A single player graphic adventure PC game based on the 1989 film Bill & Ted's Excellent Adventure. It was released by Capstone for MS-DOS, Commodore 64, and Amiga systems in 1989.

====Atari Lynx====

A video game for the Atari Lynx handheld based on the Bill & Ted films and the Saturday morning cartoon.

====NES====

An action-adventure video game based on Bill & Ted's Excellent Adventure that was released in North America by LJN for the Nintendo Entertainment System.

====Game Boy====

An action-puzzle game loosely based on Bill & Ted's Excellent Adventure.

====Mobile====
Wyld Stallyns is an action-RPG video game based on the Bill & Ted universe was released by Built Games in 2018 for iOS and Android devices.

===Halloween Horror Nights===
Bill & Ted also featured in an annual live-action show at Universal Studios Florida and Universal Studios Hollywood during Halloween Horror Nights.
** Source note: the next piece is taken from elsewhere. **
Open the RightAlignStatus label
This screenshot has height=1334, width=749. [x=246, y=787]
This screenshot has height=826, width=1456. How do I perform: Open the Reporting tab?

Typically the show parodied the past year's worth of notable pop culture events, featuring locally cast performers as the title characters.

In 2013, the Universal Studios Hollywood Bill and Ted's Excellent Halloween Adventure show was cancelled following allegations by Jamie Lee Curtis Taete from Vice of homophobia and racism in that year's show. The show continued at Universal Studios Florida, until 2017.